REQUIRED TASK>
Convert the lines of the records below into a numbered list, leaving out any blank lines.

ENTRIES SUPPLIED>
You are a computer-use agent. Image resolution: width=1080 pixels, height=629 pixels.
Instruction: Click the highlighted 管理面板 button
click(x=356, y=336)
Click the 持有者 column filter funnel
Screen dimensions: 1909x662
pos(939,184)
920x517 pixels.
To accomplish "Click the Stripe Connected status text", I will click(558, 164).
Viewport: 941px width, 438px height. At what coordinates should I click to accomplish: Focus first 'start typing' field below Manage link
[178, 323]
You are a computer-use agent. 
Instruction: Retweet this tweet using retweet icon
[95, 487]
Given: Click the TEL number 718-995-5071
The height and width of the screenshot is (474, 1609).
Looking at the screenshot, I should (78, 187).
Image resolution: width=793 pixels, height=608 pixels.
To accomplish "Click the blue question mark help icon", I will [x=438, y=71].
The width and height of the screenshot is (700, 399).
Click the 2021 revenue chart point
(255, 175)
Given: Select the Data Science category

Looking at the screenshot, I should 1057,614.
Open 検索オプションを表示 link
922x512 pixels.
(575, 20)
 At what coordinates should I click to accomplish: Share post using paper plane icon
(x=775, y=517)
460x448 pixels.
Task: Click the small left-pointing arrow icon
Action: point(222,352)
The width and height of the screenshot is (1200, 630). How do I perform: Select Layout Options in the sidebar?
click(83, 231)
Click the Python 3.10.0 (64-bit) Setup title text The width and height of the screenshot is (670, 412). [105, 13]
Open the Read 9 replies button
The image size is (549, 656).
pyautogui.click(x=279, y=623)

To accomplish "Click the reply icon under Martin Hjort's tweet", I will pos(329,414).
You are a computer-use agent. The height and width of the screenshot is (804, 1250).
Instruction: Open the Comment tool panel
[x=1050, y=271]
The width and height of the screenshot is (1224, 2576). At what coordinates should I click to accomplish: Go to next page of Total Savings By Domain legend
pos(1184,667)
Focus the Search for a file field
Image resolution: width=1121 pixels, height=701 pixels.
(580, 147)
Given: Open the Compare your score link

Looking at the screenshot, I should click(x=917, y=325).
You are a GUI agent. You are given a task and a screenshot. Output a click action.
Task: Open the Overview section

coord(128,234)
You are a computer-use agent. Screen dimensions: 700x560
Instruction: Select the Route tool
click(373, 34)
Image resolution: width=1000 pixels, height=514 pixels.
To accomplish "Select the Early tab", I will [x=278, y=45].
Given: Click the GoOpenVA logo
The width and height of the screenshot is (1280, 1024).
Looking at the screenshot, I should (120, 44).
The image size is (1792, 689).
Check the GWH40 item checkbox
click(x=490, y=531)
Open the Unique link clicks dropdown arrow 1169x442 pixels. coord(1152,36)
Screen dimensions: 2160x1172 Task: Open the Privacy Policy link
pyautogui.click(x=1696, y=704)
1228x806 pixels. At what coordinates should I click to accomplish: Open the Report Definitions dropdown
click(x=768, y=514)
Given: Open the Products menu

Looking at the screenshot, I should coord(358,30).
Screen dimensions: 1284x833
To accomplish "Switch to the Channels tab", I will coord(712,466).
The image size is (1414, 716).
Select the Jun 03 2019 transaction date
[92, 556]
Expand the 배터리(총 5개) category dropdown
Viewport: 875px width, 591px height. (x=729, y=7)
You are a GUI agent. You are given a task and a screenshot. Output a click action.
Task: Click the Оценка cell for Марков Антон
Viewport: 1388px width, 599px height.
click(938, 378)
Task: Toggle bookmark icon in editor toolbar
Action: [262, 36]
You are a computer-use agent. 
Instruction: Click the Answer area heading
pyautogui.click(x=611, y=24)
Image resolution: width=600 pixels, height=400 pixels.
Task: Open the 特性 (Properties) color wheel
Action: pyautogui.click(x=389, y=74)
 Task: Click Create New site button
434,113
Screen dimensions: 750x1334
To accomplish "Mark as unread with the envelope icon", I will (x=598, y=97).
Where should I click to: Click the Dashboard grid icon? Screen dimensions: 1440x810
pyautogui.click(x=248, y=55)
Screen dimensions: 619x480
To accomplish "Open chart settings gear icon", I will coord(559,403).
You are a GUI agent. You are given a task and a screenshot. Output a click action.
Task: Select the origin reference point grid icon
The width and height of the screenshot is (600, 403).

PROBLEM SOLUTION>
1. You are a computer-use agent. Image resolution: width=1080 pixels, height=629 pixels.
2. Instruction: Click the highlighted 管理面板 button
3. click(x=356, y=336)
4. Click the 持有者 column filter funnel
5. Screen dimensions: 1909x662
6. pos(939,184)
7. 920x517 pixels.
8. To accomplish "Click the Stripe Connected status text", I will click(558, 164).
9. Viewport: 941px width, 438px height. At what coordinates should I click to accomplish: Focus first 'start typing' field below Manage link
10. [178, 323]
11. You are a computer-use agent. 
12. Instruction: Retweet this tweet using retweet icon
13. [95, 487]
14. Given: Click the TEL number 718-995-5071
15. The height and width of the screenshot is (474, 1609).
16. Looking at the screenshot, I should (78, 187).
17. Image resolution: width=793 pixels, height=608 pixels.
18. To accomplish "Click the blue question mark help icon", I will [x=438, y=71].
19. The width and height of the screenshot is (700, 399).
20. Click the 2021 revenue chart point
21. (255, 175)
22. Given: Select the Data Science category
23. Looking at the screenshot, I should 1057,614.
24. Open 検索オプションを表示 link
25. 922x512 pixels.
26. (575, 20)
27.  At what coordinates should I click to accomplish: Share post using paper plane icon
28. (x=775, y=517)
29. 460x448 pixels.
30. Task: Click the small left-pointing arrow icon
31. Action: point(222,352)
32. The width and height of the screenshot is (1200, 630). How do I perform: Select Layout Options in the sidebar?
33. click(83, 231)
34. Click the Python 3.10.0 (64-bit) Setup title text The width and height of the screenshot is (670, 412). [105, 13]
35. Open the Read 9 replies button
36. The image size is (549, 656).
37. pyautogui.click(x=279, y=623)
38. To accomplish "Click the reply icon under Martin Hjort's tweet", I will pos(329,414).
39. You are a computer-use agent. The height and width of the screenshot is (804, 1250).
40. Instruction: Open the Comment tool panel
41. [x=1050, y=271]
42. The width and height of the screenshot is (1224, 2576). At what coordinates should I click to accomplish: Go to next page of Total Savings By Domain legend
43. pos(1184,667)
44. Focus the Search for a file field
45. Image resolution: width=1121 pixels, height=701 pixels.
46. (580, 147)
47. Given: Open the Compare your score link
48. Looking at the screenshot, I should click(x=917, y=325).
49. You are a GUI agent. You are given a task and a screenshot. Output a click action.
50. Task: Open the Overview section
51. coord(128,234)
52. You are a computer-use agent. Screen dimensions: 700x560
53. Instruction: Select the Route tool
54. click(373, 34)
55. Image resolution: width=1000 pixels, height=514 pixels.
56. To accomplish "Select the Early tab", I will [x=278, y=45].
57. Given: Click the GoOpenVA logo
58. The width and height of the screenshot is (1280, 1024).
59. Looking at the screenshot, I should (120, 44).
60. The image size is (1792, 689).
61. Check the GWH40 item checkbox
62. click(x=490, y=531)
63. Open the Unique link clicks dropdown arrow 1169x442 pixels. coord(1152,36)
64. Screen dimensions: 2160x1172 Task: Open the Privacy Policy link
65. pyautogui.click(x=1696, y=704)
66. 1228x806 pixels. At what coordinates should I click to accomplish: Open the Report Definitions dropdown
67. click(x=768, y=514)
68. Given: Open the Products menu
69. Looking at the screenshot, I should coord(358,30).
70. Screen dimensions: 1284x833
71. To accomplish "Switch to the Channels tab", I will coord(712,466).
72. The image size is (1414, 716).
73. Select the Jun 03 2019 transaction date
74. [92, 556]
75. Expand the 배터리(총 5개) category dropdown
76. Viewport: 875px width, 591px height. (x=729, y=7)
77. You are a GUI agent. You are given a task and a screenshot. Output a click action.
78. Task: Click the Оценка cell for Марков Антон
79. Viewport: 1388px width, 599px height.
80. click(938, 378)
81. Task: Toggle bookmark icon in editor toolbar
82. Action: [262, 36]
83. You are a computer-use agent. 
84. Instruction: Click the Answer area heading
85. pyautogui.click(x=611, y=24)
86. Image resolution: width=600 pixels, height=400 pixels.
87. Task: Open the 特性 (Properties) color wheel
88. Action: pyautogui.click(x=389, y=74)
89.  Task: Click Create New site button
90. 434,113
91. Screen dimensions: 750x1334
92. To accomplish "Mark as unread with the envelope icon", I will (x=598, y=97).
93. Where should I click to: Click the Dashboard grid icon? Screen dimensions: 1440x810
94. pyautogui.click(x=248, y=55)
95. Screen dimensions: 619x480
96. To accomplish "Open chart settings gear icon", I will coord(559,403).
97. You are a GUI agent. You are given a task and a screenshot. Output a click action.
98. Task: Select the origin reference point grid icon
99. The width and height of the screenshot is (600, 403).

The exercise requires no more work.